相続財産の中に、店舗、工場、診療所、事務所、作業場、農機具倉庫といった、個人事業に使われていた土地が含まれている。そのようなケースでは、小規模宅地等の特例のうち「特定事業用宅地等」として、400㎡まで80%の評価減を受けられる可能性があります。
ただし、この特例は単なる土地評価の減額制度ではありません。被相続人等が営んでいた事業を、相続人等が申告期限までに引き継ぎ、その土地を所有し続け、事業を継続していくことを前提とした制度です。
ですから、判断の中心は「その土地が事業用だったか」だけにとどまりません。次のような点を、あわせて見ていく必要があります。
- 誰が事業を営んでいたのか
- 誰が土地を取得するのか
- その人が本当に事業を引き継ぐのか
- 申告期限までに廃業・転業・売却・貸付が起きないか
- 他の相続人との公平性や納税資金をどうするのか
- 個人版事業承継税制とどちらを選ぶのか
これらを同時に確認しておかないと、申告の段階で特例が使えなかったり、たとえ使えたとしても相続人間の納得感を損なってしまうことがあります。

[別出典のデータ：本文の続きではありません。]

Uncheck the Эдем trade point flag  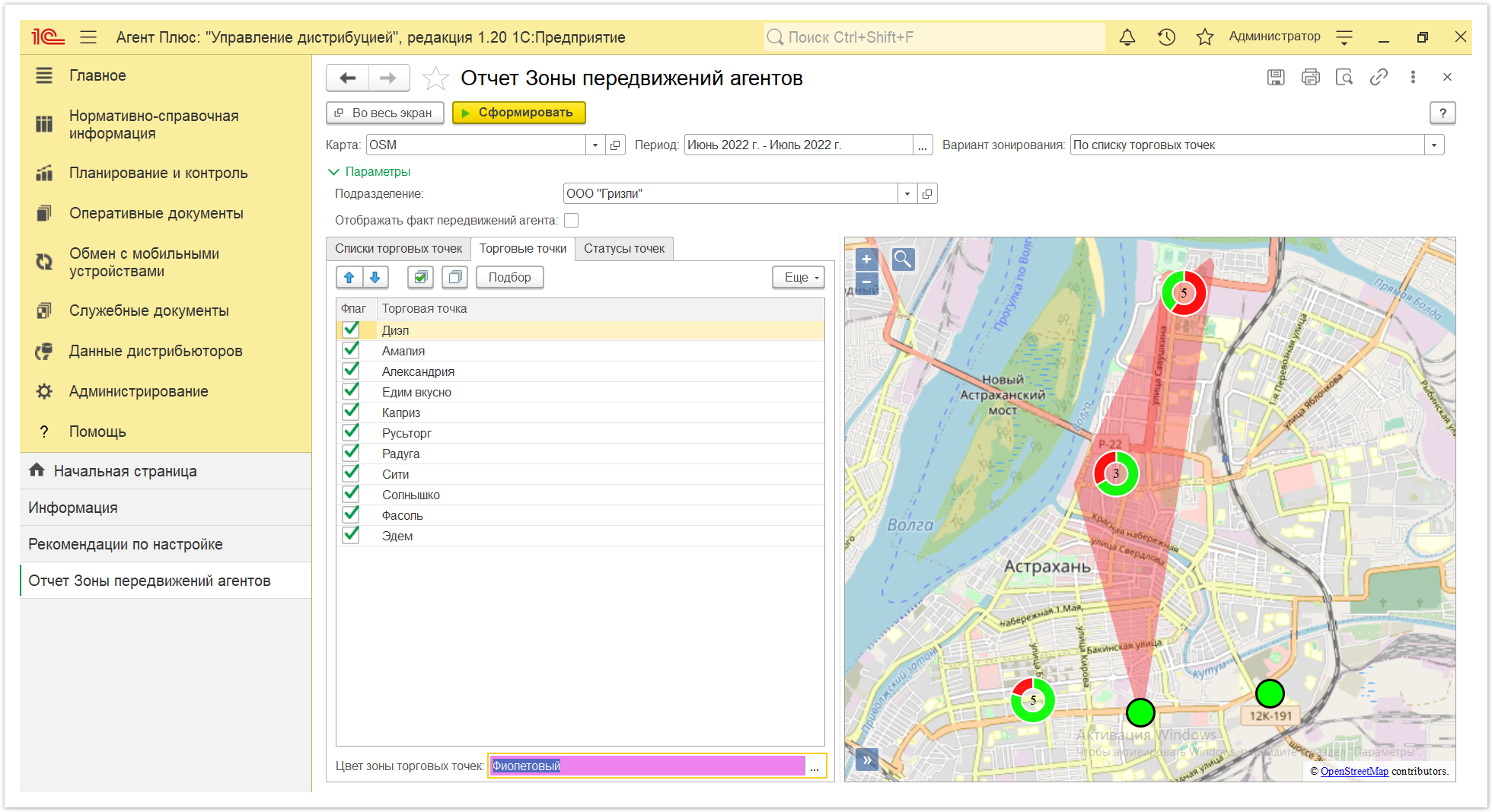pyautogui.click(x=351, y=535)
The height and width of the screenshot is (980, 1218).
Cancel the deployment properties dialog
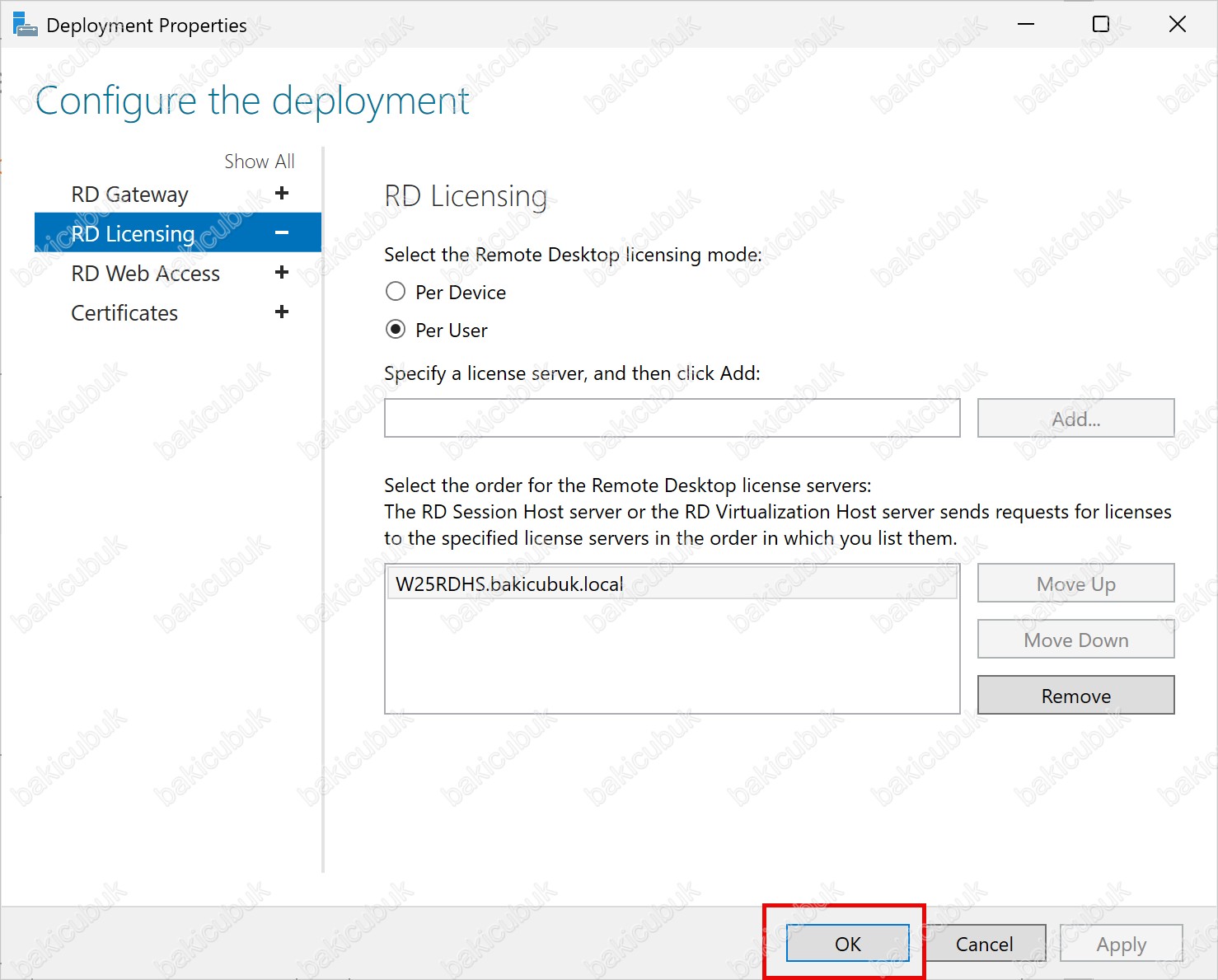(984, 943)
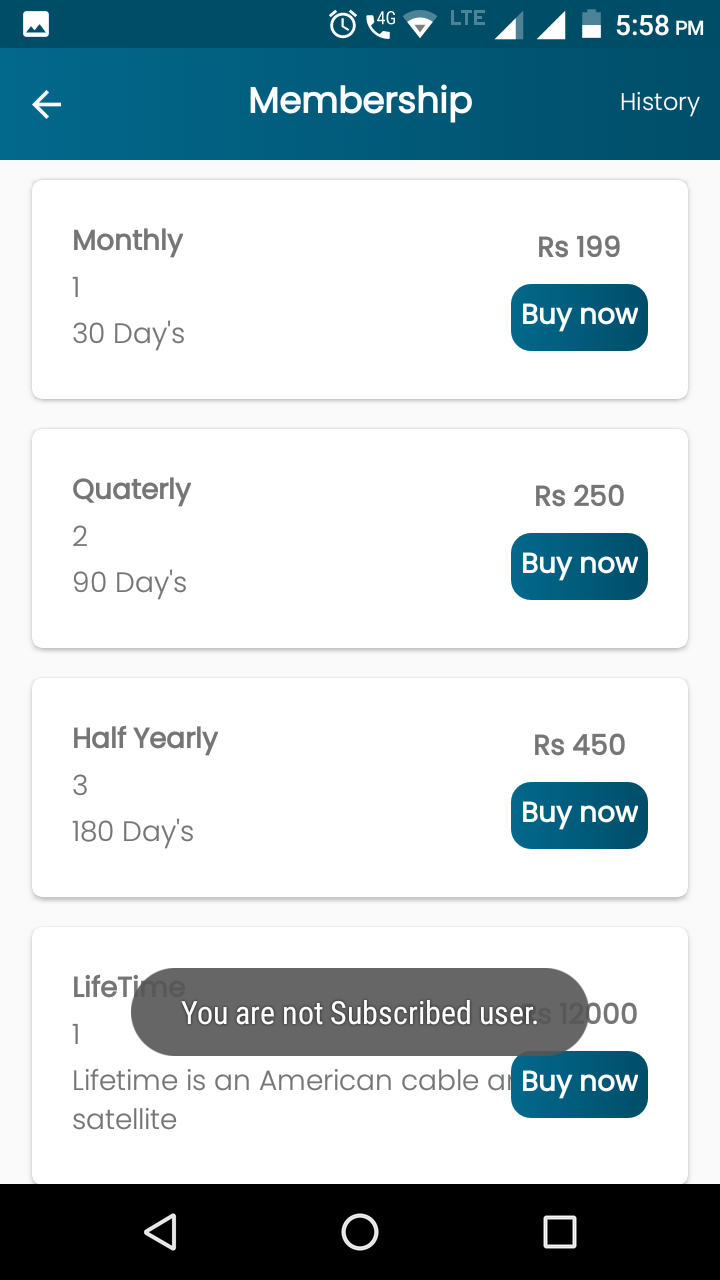Viewport: 720px width, 1280px height.
Task: Tap the Wi-Fi status icon
Action: (419, 25)
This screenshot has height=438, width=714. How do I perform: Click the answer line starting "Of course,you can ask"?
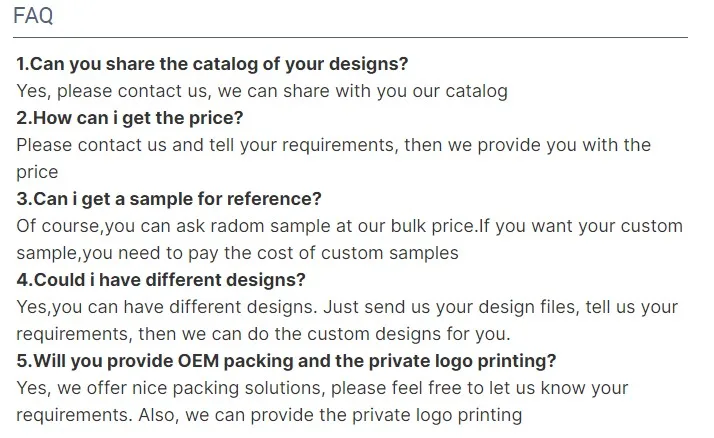(x=349, y=226)
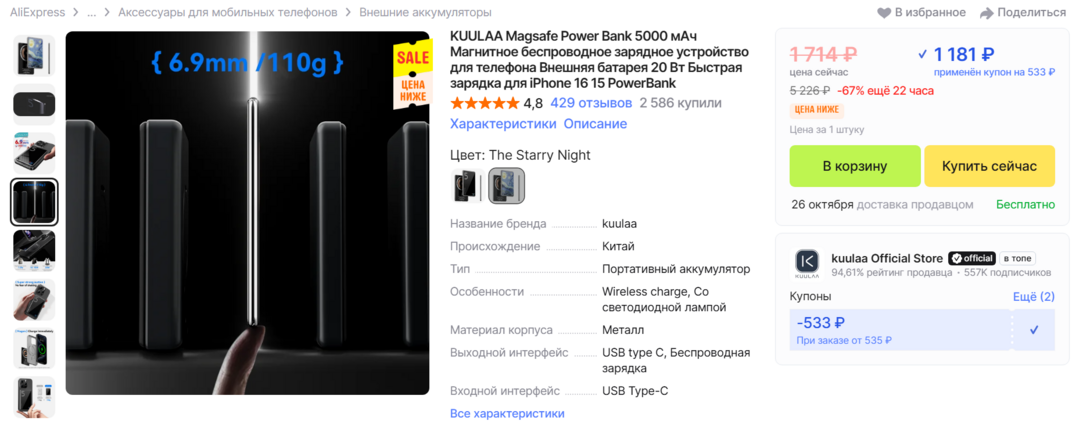Click the SALE tag on product image
The height and width of the screenshot is (439, 1090).
[413, 58]
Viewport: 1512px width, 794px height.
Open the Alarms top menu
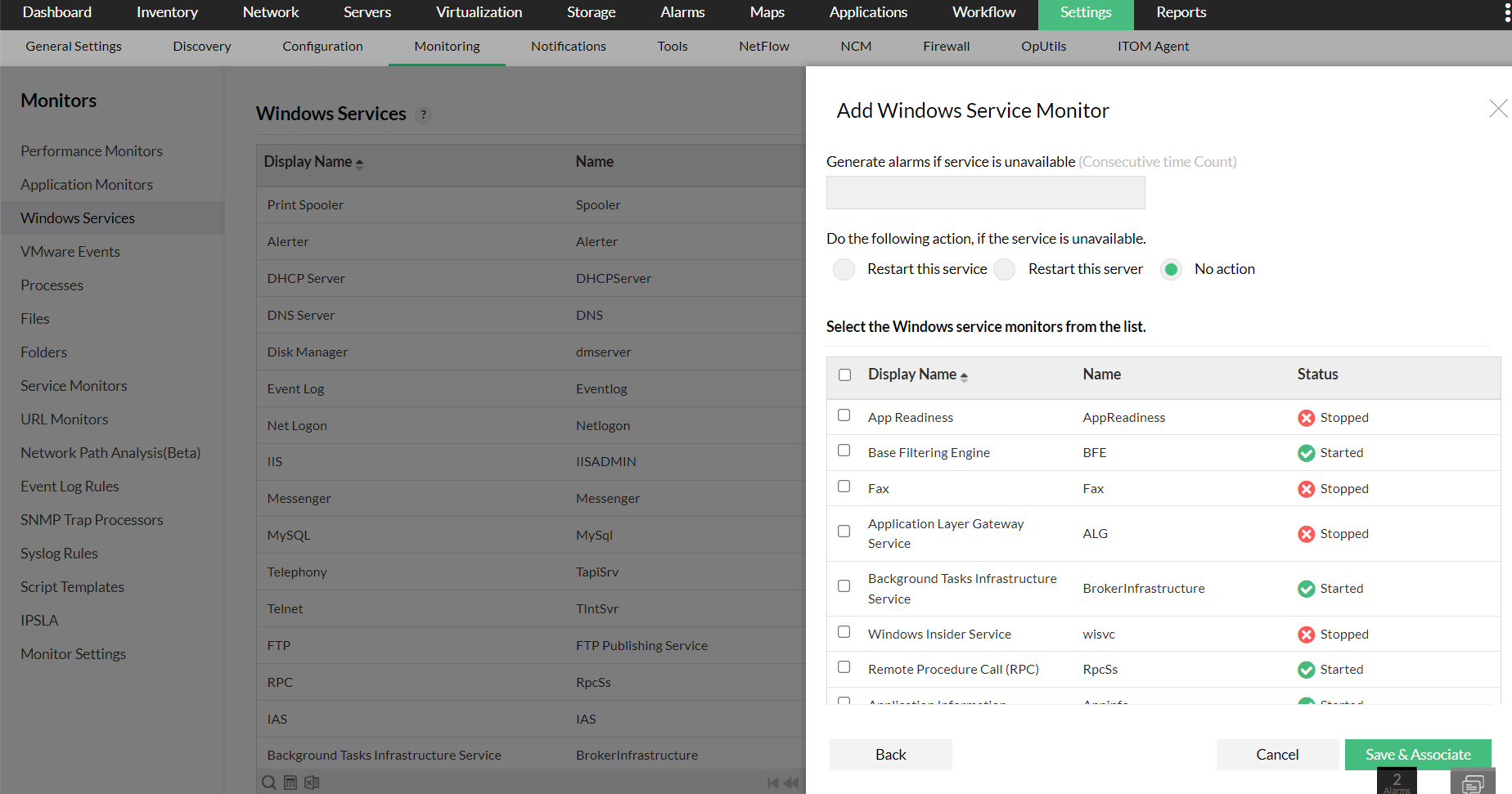[682, 12]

この記事では、特定事業用宅地等について、要件の読み方だけでなく、個人事業の承継、遺産分割、納税資金、そして申告後の説明可能性まで含めて整理していきます。
まず押さえておきたい結論
特定事業用宅地等を検討するときは、おおむね次の順番で確認していきます。
| 確認項目 | 実務上の意味 |
|---|---|
| 1. 何の事業に使われていたか | 不動産貸付業、駐車場業、自転車駐車場業、準事業は特定事業用宅地等から除外される |
| 2. 誰の事業だったか | 被相続人本人の事業か、生計一親族の事業かで取得者要件が変わる |
| 3. 誰が土地を取得するか | 事業を引き継ぐ親族、または生計一親族自身が取得する必要がある |
| 4. 申告期限まで所有するか | 申告期限前の売却・贈与・共有解消で要件を失うことがある |
| 5. 申告期限まで事業を継続するか | 名目上の承継では足りず、事業実態を資料で説明できる必要がある |
| 6. 相続開始前3年以内に新たに事業用にした土地か | 原則として除外対象。ただし一定規模以上の事業なら対象となる余地がある |
| 7. 個人版事業承継税制を使うか | 特定事業用宅地等との併用制限があるため、事前に選択判断が必要 |
| 8. 遺産分割・納税資金に無理がないか | 後継者に土地が集中し、他の相続人との公平性や代償金が問題になる |
特定事業用宅地等は、形式だけで判断すると思わぬ落とし穴があります。相続税額の軽減効果が大きい制度である一方、取得者、事業継続、分割、申告手続のいずれかに不備があれば、想定していた税額にならない可能性があるからです。
特定事業用宅地等とは何か
小規模宅地等の特例では、相続開始の直前における宅地等の利用区分ごとに、減額割合と限度面積が定められています。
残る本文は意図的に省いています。